Leave out the pictures and retype exactly the lines from the one with "Task: Choose 密码修改 from the account menu" through the end of the records.

[Collection entries]
--- START ---

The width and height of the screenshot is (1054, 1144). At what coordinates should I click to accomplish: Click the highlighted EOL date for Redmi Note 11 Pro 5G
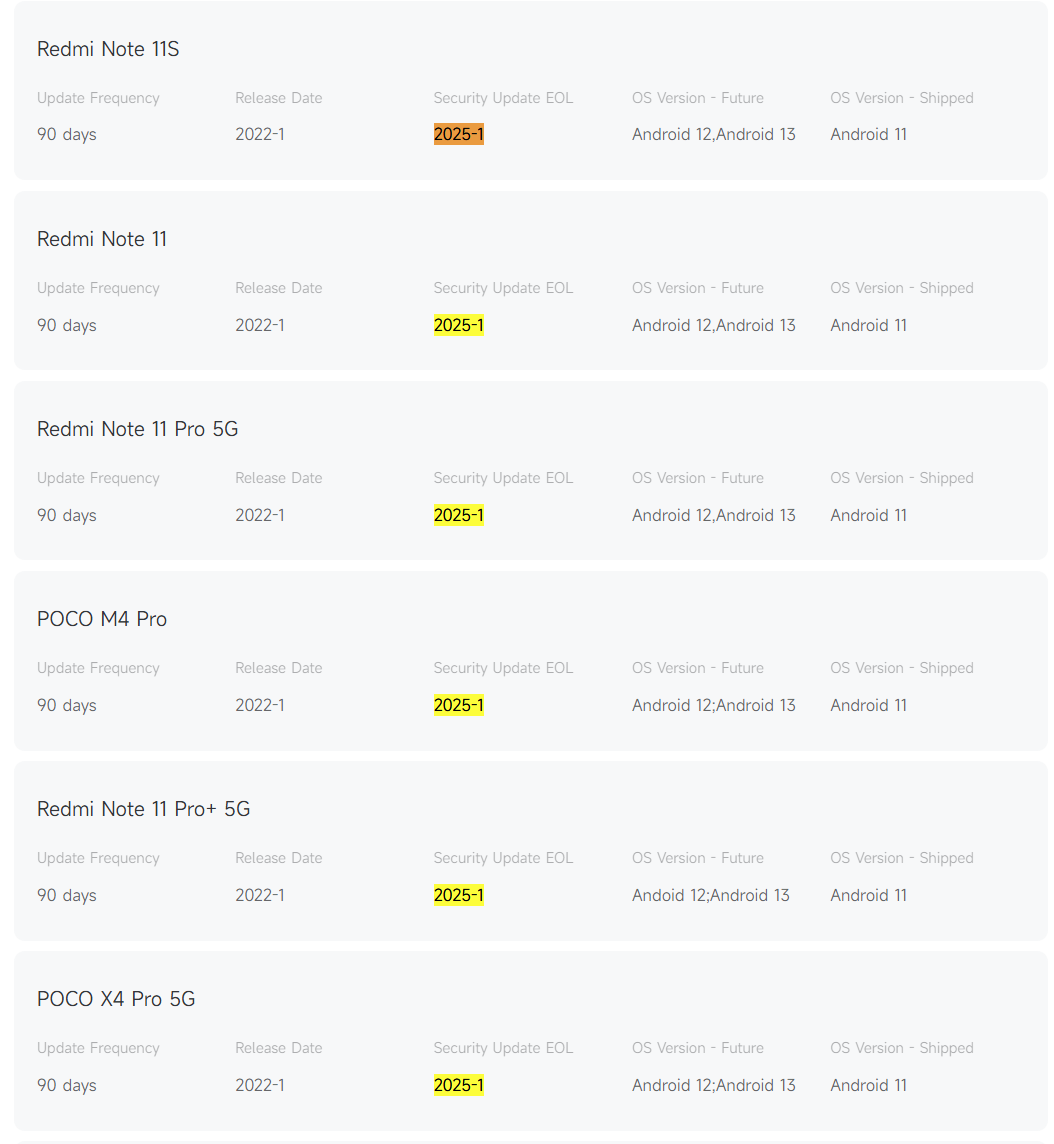click(458, 515)

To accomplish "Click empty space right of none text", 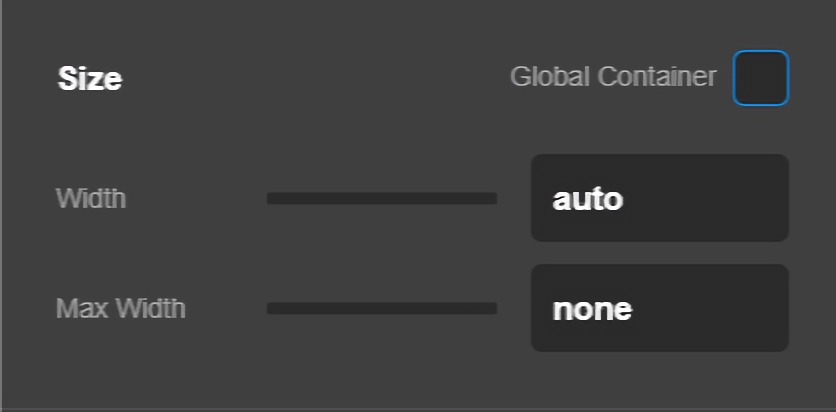I will click(x=715, y=308).
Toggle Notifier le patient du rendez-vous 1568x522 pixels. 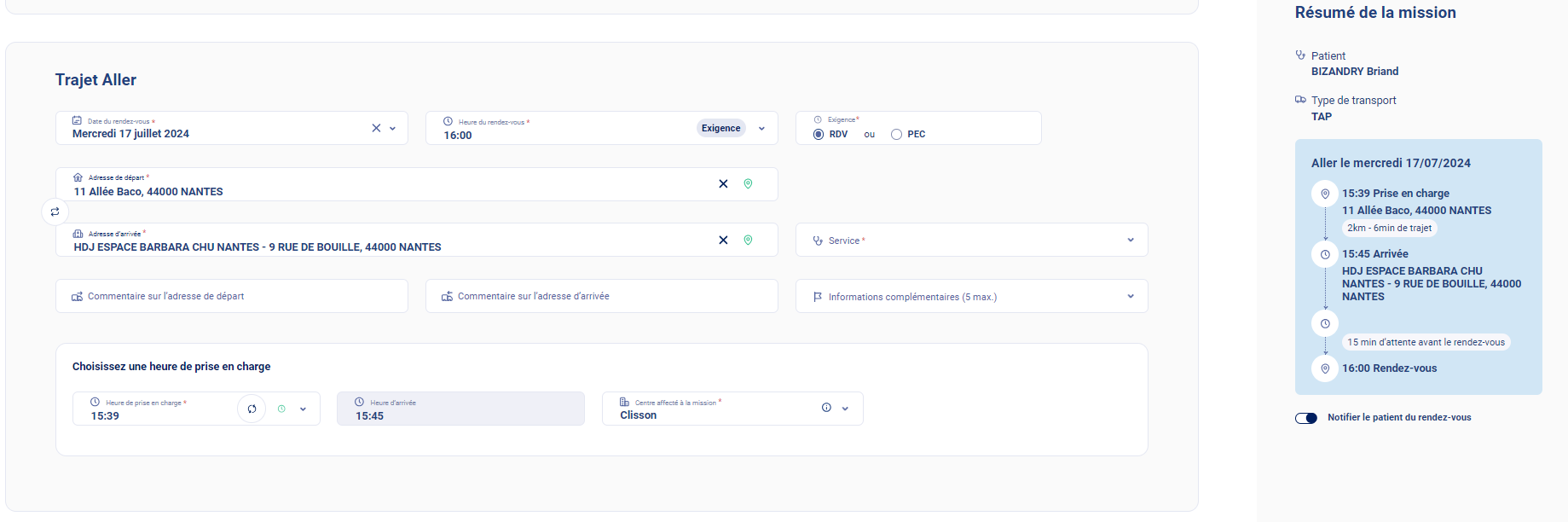(x=1306, y=418)
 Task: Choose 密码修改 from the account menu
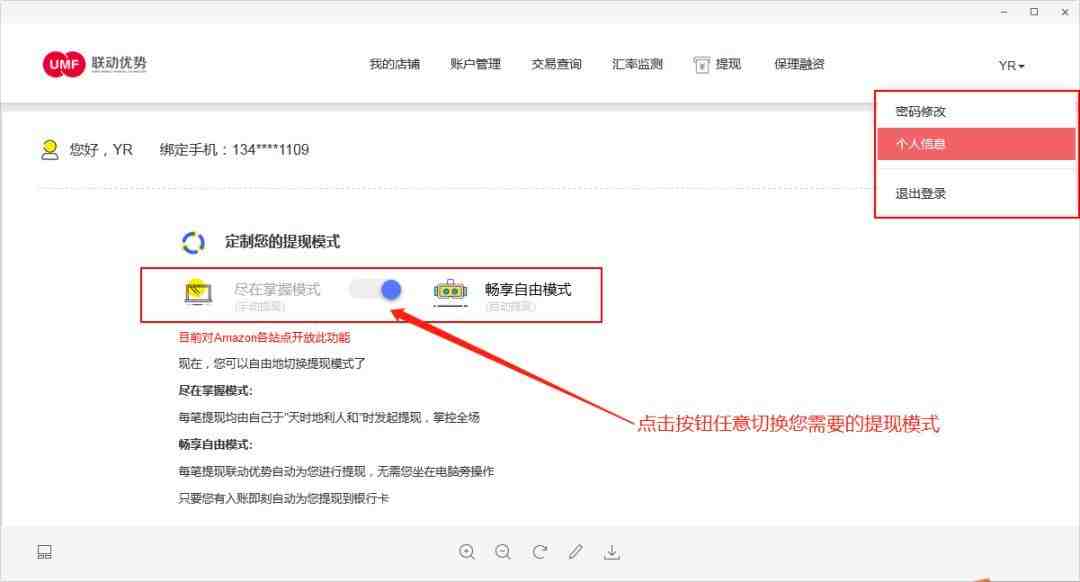click(x=921, y=112)
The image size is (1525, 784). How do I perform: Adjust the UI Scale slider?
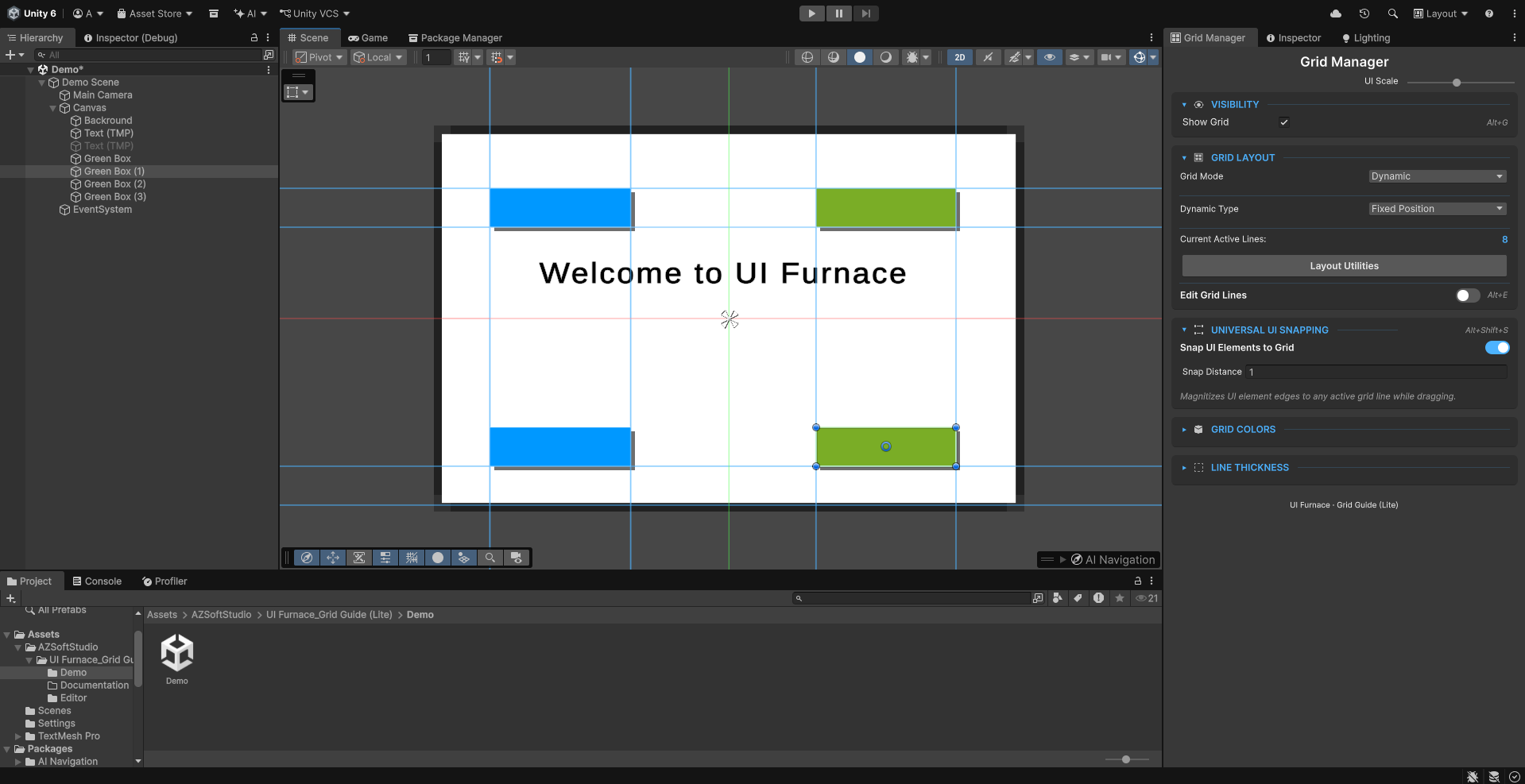click(x=1457, y=83)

--- END ---

OUTPUT FOR THIS EXERCISE:
 Task: Choose 密码修改 from the account menu
click(x=921, y=112)
The image size is (1525, 784). How do I perform: Adjust the UI Scale slider?
click(x=1457, y=83)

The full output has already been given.